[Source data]
-- Opening Marker --
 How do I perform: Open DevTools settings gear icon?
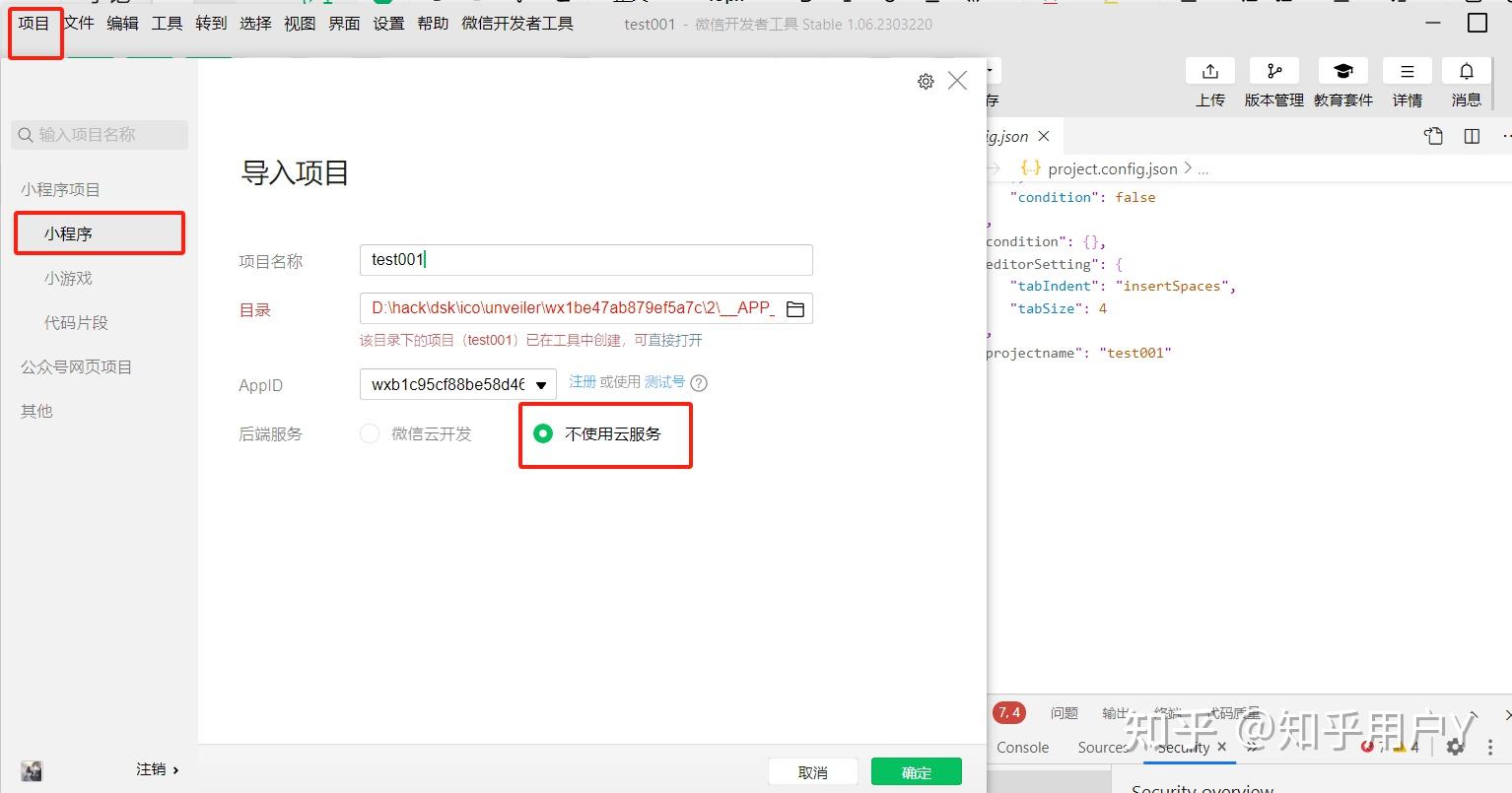pos(1455,747)
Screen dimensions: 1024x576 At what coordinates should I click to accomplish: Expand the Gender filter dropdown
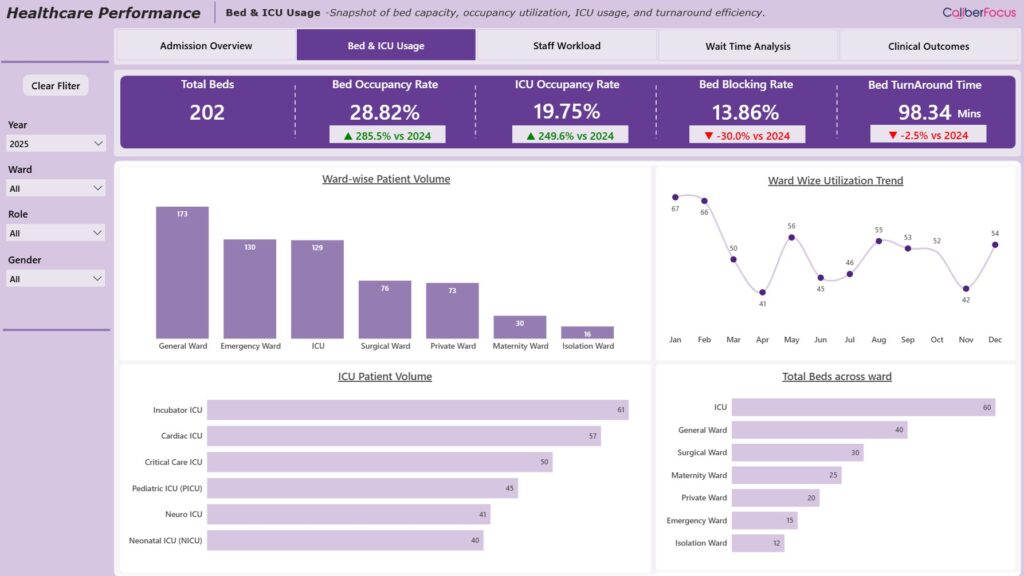click(x=56, y=279)
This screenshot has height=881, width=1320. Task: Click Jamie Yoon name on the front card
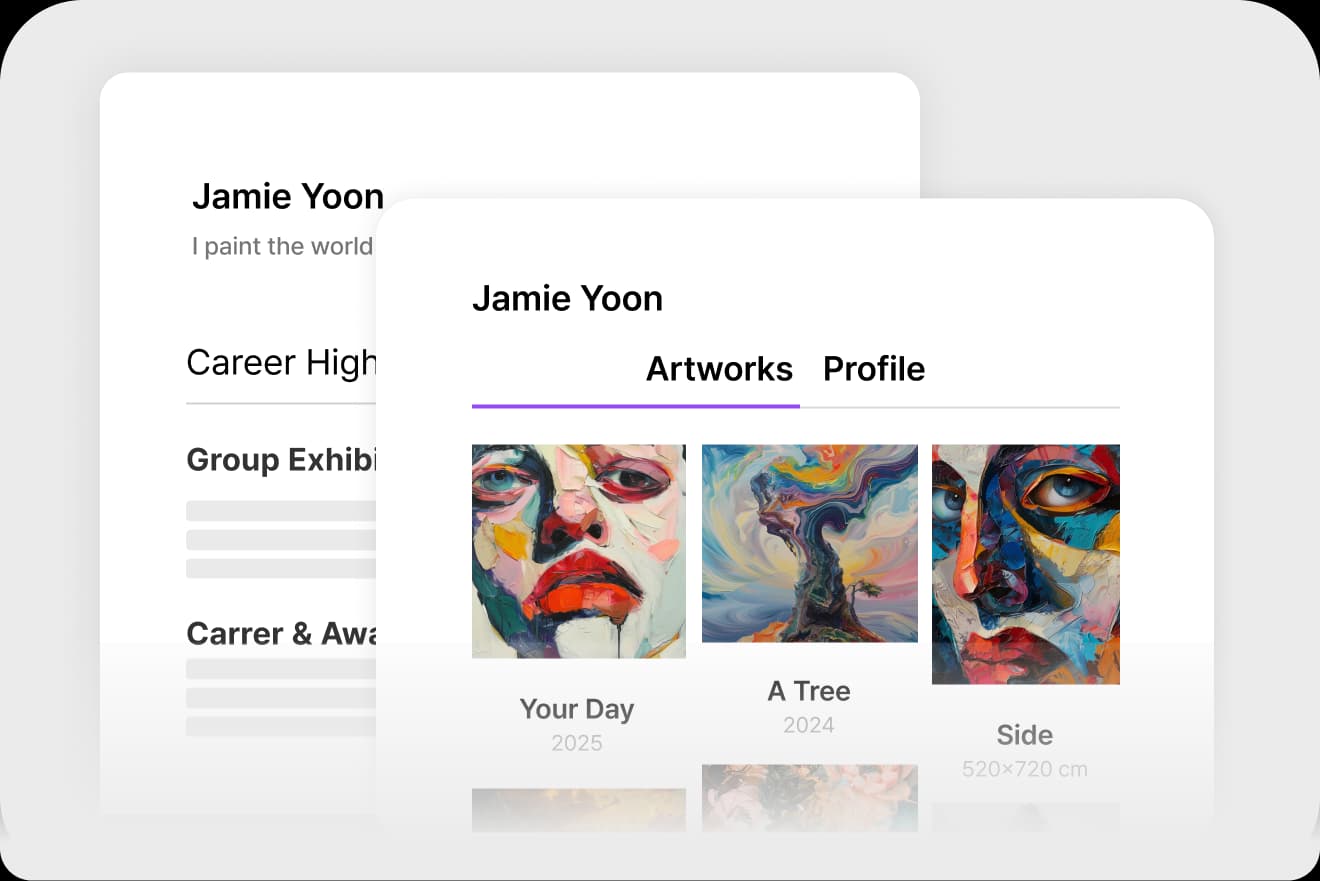pos(567,298)
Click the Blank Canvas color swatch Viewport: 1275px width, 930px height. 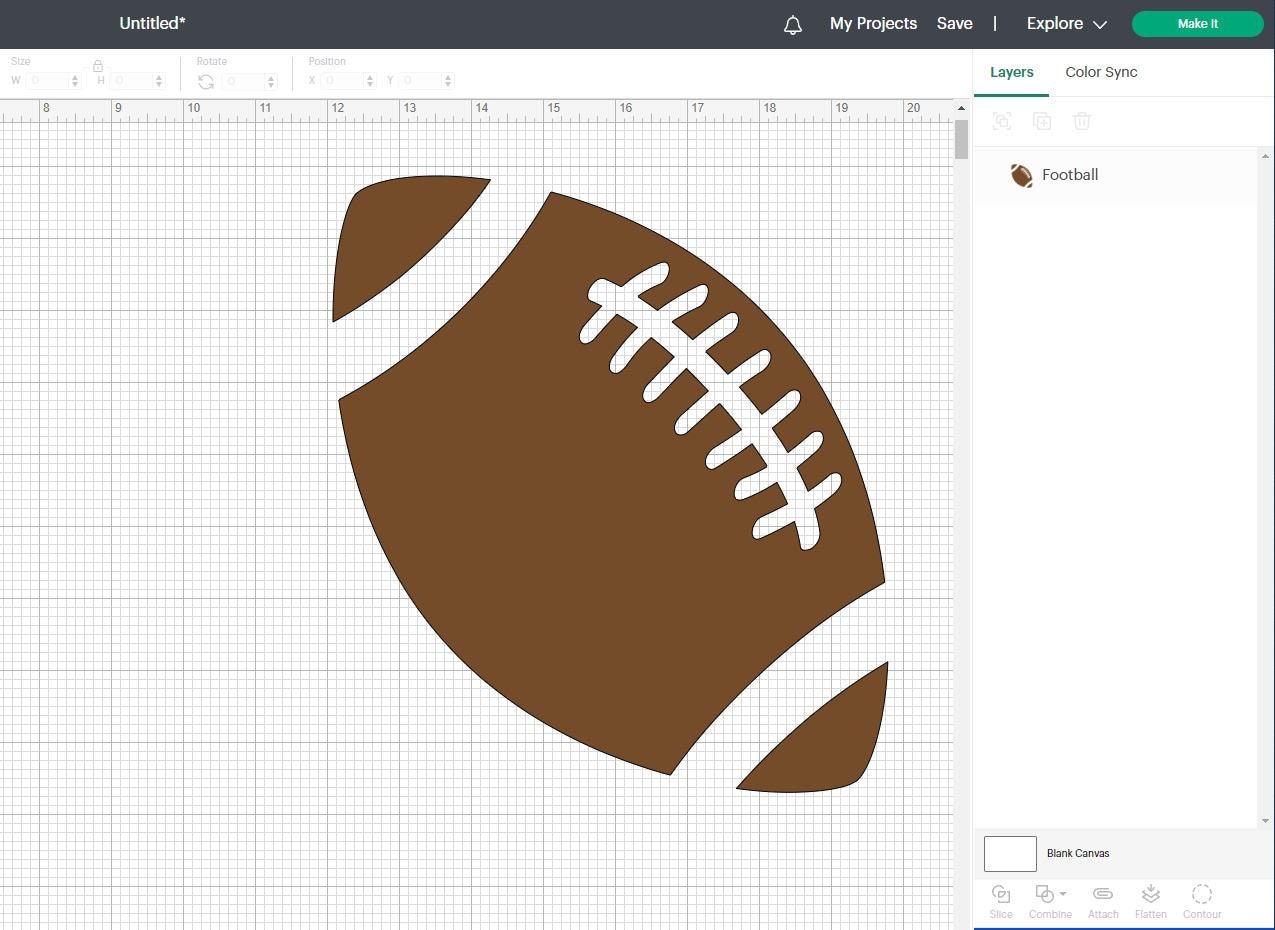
-- Closing Marker --
• [Instructions to follow]:
The entries are to be transcribed in full. Their pictures are not.

• [Response to this exercise]:
 How do I perform: Open DevTools settings gear icon?
pos(1455,747)
Screen dimensions: 1024x576 At what coordinates should I click to accomplish: Expand the Gender filter dropdown
click(x=56, y=279)
This screenshot has height=881, width=1320. Task: Click Jamie Yoon name on the front card
pos(567,298)
Click the Blank Canvas color swatch Viewport: 1275px width, 930px height. 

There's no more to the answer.